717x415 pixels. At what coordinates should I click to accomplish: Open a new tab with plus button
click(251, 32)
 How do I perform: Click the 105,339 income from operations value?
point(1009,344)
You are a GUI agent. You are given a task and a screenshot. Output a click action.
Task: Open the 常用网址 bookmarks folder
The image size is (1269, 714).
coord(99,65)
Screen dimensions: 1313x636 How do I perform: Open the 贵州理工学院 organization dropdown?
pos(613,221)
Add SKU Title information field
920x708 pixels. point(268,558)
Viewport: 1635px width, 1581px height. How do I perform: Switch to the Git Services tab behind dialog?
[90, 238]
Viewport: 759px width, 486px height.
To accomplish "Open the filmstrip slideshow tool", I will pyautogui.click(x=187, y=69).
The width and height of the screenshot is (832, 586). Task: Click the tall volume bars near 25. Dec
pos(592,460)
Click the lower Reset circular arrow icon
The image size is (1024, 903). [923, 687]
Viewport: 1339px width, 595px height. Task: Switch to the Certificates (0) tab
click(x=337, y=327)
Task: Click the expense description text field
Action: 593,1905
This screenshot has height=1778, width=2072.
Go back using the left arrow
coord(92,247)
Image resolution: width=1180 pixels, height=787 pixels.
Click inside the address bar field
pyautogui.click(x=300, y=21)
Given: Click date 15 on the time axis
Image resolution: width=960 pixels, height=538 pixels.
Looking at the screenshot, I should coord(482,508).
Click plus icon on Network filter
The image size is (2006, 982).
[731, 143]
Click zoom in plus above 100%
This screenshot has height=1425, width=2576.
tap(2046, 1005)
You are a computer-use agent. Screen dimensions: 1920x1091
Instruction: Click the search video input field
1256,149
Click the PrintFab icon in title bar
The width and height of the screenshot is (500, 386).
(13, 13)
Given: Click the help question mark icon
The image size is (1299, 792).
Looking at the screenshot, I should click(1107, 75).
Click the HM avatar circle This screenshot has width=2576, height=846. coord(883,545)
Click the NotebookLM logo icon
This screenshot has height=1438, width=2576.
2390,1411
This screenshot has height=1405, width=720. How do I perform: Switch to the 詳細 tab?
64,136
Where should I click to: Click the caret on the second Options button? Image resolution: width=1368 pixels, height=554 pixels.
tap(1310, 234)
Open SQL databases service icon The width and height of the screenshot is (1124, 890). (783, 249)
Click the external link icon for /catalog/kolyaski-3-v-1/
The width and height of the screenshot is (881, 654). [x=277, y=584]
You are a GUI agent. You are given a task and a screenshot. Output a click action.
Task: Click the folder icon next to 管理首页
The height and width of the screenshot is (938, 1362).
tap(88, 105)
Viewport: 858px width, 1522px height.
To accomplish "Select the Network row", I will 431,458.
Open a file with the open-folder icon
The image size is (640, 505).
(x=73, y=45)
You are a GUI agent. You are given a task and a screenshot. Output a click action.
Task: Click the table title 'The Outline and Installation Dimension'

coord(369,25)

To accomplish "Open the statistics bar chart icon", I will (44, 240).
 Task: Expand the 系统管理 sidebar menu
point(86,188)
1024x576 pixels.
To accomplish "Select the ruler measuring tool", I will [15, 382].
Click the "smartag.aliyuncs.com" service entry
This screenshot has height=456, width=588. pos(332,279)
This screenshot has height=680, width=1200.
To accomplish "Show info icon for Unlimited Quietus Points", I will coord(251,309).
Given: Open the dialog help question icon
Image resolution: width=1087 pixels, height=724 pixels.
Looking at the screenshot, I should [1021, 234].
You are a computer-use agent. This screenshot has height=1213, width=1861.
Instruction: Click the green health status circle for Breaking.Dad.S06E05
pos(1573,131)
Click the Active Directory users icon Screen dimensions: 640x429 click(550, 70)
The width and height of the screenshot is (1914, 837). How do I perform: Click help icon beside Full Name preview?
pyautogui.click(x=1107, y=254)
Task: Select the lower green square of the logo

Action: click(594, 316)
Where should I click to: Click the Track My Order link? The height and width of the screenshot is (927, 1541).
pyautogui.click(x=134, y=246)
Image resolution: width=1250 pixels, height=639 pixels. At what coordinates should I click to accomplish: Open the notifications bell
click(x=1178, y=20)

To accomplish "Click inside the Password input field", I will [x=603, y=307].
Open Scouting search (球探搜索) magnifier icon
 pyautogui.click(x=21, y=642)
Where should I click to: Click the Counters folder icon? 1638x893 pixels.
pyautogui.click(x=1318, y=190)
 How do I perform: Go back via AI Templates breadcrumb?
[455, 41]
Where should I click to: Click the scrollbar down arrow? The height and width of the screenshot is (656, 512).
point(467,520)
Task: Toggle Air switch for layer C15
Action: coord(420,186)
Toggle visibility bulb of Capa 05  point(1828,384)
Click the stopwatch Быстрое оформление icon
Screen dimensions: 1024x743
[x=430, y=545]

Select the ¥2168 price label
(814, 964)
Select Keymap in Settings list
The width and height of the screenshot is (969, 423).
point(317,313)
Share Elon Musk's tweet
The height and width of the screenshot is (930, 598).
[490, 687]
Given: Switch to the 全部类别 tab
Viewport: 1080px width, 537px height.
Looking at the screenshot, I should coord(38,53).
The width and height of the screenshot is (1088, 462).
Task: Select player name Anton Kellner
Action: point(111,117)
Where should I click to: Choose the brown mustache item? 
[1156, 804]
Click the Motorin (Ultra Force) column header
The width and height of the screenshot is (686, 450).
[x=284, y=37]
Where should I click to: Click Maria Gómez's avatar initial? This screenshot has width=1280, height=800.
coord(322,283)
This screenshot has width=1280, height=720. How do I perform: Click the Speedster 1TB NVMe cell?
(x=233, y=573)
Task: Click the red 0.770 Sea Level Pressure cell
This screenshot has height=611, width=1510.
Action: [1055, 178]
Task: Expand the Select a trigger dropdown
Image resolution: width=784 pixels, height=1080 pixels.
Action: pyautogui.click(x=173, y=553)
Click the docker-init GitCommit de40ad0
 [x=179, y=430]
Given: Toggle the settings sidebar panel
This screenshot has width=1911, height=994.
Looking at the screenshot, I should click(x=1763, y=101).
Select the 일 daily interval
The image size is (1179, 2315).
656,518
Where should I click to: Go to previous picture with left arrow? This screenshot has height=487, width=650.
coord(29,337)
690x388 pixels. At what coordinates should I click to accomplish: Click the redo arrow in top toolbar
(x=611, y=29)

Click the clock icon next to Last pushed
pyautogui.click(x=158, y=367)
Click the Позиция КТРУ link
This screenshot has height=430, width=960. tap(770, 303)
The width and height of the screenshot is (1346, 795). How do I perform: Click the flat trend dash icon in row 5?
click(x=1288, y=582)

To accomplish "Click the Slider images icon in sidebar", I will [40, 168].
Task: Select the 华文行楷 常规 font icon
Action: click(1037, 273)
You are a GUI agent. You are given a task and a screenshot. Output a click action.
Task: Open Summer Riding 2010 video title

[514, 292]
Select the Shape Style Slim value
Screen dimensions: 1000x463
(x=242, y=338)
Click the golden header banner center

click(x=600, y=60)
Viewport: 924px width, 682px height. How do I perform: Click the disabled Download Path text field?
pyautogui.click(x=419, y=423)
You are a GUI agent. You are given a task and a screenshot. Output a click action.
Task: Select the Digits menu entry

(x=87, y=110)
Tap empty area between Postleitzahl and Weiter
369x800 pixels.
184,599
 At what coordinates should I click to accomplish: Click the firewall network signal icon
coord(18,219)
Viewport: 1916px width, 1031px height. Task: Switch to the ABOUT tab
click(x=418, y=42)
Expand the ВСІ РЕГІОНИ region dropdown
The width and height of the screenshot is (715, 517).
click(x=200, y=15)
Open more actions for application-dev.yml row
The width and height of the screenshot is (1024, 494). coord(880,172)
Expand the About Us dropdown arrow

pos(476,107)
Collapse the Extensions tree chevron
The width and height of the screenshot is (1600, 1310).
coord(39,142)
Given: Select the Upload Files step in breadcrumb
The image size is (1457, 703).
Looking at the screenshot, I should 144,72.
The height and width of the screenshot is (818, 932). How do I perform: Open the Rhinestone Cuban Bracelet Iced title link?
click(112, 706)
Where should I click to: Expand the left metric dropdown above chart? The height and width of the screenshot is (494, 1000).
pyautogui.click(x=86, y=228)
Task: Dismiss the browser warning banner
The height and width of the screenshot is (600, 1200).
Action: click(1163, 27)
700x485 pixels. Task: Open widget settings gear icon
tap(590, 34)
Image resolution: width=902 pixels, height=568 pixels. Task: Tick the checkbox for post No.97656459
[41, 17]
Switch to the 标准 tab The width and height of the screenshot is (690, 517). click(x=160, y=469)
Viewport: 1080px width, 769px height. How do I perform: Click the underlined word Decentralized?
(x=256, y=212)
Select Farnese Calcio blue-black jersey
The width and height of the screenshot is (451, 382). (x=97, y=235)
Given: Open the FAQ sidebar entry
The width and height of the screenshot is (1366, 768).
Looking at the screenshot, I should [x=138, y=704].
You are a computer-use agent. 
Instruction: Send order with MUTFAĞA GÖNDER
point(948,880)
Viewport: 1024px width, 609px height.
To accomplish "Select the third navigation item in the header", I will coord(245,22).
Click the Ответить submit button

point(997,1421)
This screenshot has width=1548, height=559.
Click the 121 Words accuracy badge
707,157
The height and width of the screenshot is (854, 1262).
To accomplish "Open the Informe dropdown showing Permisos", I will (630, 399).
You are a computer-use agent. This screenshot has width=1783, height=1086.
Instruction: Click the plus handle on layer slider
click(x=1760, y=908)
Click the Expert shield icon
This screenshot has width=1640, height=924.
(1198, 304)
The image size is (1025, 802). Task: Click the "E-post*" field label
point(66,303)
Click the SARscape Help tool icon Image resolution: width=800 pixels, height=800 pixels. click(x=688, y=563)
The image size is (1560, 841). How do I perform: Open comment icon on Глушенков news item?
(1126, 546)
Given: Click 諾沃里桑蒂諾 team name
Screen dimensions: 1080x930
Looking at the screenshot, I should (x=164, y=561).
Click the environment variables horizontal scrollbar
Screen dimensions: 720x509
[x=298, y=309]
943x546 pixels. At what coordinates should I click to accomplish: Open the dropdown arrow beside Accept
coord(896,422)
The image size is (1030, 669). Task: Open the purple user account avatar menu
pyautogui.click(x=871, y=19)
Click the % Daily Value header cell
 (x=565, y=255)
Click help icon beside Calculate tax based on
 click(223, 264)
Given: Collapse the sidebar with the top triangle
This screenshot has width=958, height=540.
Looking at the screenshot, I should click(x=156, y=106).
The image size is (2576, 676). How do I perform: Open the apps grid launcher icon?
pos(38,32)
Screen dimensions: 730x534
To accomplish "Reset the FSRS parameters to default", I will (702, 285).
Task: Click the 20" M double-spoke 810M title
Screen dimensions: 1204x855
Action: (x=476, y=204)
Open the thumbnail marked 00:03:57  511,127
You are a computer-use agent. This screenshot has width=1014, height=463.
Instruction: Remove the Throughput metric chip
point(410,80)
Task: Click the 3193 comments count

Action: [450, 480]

-----

__Exercise aim__. Print exactly the lines of the listing above starting at the line containing "Select the Shape Style Slim value" and ending at the line containing "Given: Select the", both included.

__Solution__.
Select the Shape Style Slim value
Screen dimensions: 1000x463
(x=242, y=338)
Click the golden header banner center

click(x=600, y=60)
Viewport: 924px width, 682px height. How do I perform: Click the disabled Download Path text field?
pyautogui.click(x=419, y=423)
You are a GUI agent. You are given a task and a screenshot. Output a click action.
Task: Select the Digits menu entry

(x=87, y=110)
Tap empty area between Postleitzahl and Weiter
369x800 pixels.
184,599
 At what coordinates should I click to accomplish: Click the firewall network signal icon
coord(18,219)
Viewport: 1916px width, 1031px height. Task: Switch to the ABOUT tab
click(x=418, y=42)
Expand the ВСІ РЕГІОНИ region dropdown
The width and height of the screenshot is (715, 517).
click(x=200, y=15)
Open more actions for application-dev.yml row
The width and height of the screenshot is (1024, 494). coord(880,172)
Expand the About Us dropdown arrow

pos(476,107)
Collapse the Extensions tree chevron
The width and height of the screenshot is (1600, 1310).
coord(39,142)
Given: Select the Upload Files step in breadcrumb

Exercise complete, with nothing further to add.